Power View uses your entire screen to display the current view. This mode is

similar to Reading mode and provides the same navigation options, but instead it hides your

browser and uses the entire screen.

You can print the current view when you use Fit To Window or Reading mode only. To print, open

the File menu and click Print. The view always prints in landscape orientation and prints only the

data you currently see on your screen. In addition, the Filters area prints only if you expand it first. If

you have a play axis on a scatter or bubble chart, the printed view includes only the current frame.

Likewise,

if you select a tile in a tile container before printing, you see only the selected tile in the

printed view.

PowerPoint Export

A very useful Power View feature is the ability to export your report to PowerPoint. On the File menu,

click Export To PowerPoint and save the PPTX file. Each view becomes a separate slide in the PowerPoint

file. When you edit each slide, you see only a static image of the view. However, as long as

you have the correct permissions and an active connection to your report on the SharePoint server

when you display a slide in Reading View or Slideshow modes, you can click the Click To Interact

link in the lower-right corner of the slide to load the view from Power View and enable interactivity.

You can change filter values in the Filters area, in slicers, and in tile containers, and you can highlight

values. However, you cannot create new filters or new data visualizations from PowerPoint. Also, if

you navigate

to a different slide and then return to the Power View slide, you must use the Click To

Interact link to reload the view for interactivity.

Data Alerts

Rather than create a subscription to email a report on a periodic basis, regardless of the data values

that it contains, you can create a data alert to email a notification only when specific conditions in

the data are true at a scheduled time. This new self-service feature is available only with Reporting

Services

running in SharePoint integrated mode and works as soon as you have provisioned subscriptions

and alerts, as we described earlier in the “Service Application Configuration” section of this

chapter. However, it works only with reports you create by using Report Designer or Report Builder.

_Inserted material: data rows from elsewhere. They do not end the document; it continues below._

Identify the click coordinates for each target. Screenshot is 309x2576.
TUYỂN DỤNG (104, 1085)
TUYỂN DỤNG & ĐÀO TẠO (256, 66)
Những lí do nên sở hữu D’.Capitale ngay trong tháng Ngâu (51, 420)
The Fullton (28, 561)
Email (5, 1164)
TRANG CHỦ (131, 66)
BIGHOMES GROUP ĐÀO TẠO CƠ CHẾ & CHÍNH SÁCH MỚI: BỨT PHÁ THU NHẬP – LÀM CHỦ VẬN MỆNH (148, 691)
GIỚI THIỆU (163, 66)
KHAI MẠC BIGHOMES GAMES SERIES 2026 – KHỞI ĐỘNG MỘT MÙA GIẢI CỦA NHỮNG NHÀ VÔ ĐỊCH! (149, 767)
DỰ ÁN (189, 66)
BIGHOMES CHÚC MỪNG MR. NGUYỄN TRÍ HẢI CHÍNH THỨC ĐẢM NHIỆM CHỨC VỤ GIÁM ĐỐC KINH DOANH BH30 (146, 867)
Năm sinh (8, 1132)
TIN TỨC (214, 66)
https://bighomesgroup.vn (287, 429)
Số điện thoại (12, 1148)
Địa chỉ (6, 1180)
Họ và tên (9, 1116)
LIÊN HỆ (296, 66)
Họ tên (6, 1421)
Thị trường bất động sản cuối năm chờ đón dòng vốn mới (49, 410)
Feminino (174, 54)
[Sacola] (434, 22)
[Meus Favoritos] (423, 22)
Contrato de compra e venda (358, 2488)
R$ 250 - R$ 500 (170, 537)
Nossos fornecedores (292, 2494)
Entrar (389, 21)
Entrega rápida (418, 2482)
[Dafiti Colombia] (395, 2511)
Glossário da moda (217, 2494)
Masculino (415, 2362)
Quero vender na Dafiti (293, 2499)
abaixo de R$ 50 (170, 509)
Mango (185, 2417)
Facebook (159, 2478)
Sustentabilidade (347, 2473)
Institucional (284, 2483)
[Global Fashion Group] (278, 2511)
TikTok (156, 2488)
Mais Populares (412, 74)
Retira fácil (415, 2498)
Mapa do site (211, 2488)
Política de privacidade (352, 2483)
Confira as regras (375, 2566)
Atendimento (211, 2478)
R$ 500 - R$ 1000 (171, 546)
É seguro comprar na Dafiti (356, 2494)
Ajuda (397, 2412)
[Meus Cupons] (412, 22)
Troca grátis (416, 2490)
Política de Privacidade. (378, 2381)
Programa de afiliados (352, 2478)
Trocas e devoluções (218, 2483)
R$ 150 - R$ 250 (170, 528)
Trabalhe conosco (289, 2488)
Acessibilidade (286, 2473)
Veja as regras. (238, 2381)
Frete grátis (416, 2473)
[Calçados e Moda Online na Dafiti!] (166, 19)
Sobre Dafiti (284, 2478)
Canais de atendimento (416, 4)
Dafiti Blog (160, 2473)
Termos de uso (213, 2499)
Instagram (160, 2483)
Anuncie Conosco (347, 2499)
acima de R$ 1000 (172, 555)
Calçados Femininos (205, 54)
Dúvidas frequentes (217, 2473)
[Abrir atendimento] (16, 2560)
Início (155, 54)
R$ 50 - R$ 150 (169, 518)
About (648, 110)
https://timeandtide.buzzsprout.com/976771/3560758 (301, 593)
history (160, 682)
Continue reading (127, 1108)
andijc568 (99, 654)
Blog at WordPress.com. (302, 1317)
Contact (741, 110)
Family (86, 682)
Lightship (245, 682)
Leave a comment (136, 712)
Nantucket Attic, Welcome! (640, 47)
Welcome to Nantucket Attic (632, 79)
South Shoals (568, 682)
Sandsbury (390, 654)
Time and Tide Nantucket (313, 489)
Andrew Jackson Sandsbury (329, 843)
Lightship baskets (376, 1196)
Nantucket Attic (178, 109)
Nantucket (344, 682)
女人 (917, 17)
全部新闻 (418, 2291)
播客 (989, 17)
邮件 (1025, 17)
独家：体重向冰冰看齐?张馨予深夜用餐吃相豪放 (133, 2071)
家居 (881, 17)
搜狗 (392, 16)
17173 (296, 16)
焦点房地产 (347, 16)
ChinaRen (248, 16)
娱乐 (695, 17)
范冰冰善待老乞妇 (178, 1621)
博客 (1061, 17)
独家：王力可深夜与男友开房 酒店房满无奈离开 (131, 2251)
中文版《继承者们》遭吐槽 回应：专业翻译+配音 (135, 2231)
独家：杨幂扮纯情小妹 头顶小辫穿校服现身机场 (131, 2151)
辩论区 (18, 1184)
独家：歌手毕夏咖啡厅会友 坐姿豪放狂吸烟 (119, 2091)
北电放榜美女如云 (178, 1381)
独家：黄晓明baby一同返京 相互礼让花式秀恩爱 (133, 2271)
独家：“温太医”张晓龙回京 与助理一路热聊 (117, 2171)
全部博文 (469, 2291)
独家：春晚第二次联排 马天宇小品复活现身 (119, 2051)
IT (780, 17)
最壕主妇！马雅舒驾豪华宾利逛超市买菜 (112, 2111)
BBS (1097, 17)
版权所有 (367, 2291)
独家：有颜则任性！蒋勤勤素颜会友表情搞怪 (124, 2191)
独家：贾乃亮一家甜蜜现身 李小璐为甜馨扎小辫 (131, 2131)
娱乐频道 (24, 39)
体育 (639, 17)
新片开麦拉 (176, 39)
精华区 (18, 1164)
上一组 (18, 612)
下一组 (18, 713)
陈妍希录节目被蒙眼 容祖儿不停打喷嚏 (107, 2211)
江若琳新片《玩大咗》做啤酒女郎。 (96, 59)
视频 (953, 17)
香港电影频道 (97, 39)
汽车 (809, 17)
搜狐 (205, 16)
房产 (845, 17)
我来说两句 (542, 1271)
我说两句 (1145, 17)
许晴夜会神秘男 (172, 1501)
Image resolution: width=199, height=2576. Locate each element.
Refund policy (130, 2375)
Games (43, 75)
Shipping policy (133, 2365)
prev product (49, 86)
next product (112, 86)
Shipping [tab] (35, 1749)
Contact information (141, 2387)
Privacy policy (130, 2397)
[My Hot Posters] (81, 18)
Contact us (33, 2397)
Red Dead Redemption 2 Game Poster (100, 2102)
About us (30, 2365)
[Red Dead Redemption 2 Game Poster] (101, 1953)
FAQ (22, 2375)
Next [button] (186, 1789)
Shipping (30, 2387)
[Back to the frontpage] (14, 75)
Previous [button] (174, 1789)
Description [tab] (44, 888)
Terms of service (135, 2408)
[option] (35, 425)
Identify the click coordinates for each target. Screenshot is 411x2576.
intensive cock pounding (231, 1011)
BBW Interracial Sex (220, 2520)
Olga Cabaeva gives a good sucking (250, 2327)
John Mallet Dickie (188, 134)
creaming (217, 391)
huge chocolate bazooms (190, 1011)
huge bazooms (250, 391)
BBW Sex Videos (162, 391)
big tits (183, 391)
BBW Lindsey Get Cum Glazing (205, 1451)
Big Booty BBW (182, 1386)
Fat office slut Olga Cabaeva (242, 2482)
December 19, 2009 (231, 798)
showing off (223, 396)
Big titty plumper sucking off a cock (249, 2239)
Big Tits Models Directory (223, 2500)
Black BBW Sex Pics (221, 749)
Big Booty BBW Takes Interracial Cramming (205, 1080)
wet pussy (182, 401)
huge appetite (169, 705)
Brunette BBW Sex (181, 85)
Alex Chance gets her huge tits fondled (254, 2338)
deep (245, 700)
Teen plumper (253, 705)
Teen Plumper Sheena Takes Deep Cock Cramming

You cannot create data alerts for Power View reports.

Data Alert Designer

You can create one or more data alerts for any report you can access, as long as the data store uses a

data source with stored credentials or no credentials. The report must also include at least one data

region. In addition, the report must successfully return data at the time you create the new alert. If

these prerequisites are met, then after you open the report for viewing, you can select New Data

Alert from the Actions menu in the report toolbar. The Data Alert Designer, as shown in Figure 10-20,

displays.

FIGURE 10-20 Data Alert Designer

Tip You must have the SharePoint Create Alert permission to create an alert for any report

for which you have permission to view.

You use the Data Alert Designer to define rules for one or more data regions in the report that

control whether Reporting Services sends an alert. You also specify the recurring schedule for the

process that evaluates the rules and configure the email settings for Reporting Services to use when

generating the email notifications. When you save the resulting alert definition, Reporting Services

saves it in the alerting database and schedules a corresponding SQL Server Agent job, as shown in

Figure 10-21.

Data Alert

Designer

SQL Server

Agent Job

Alerting

Save DB

data alert

Create

data alert

Run

report

FIGURE 10-21 Data alert creation process

In the Data Alert Designer, you select a data region in the report to view a preview of the first 100

rows of data for reference as you develop the rules for that data region, which is also known as a data

feed. You can create a simple rule that sends a data alert if the data feed contains data when the SQL

Server Agent job runs. More commonly, you create one or more rules that compare a field value to

value that you enter or to a value in another field. The Data Alert Designer combines multiple rules

for the same data feed by using a logical AND operator only. You cannot change it to an OR operator.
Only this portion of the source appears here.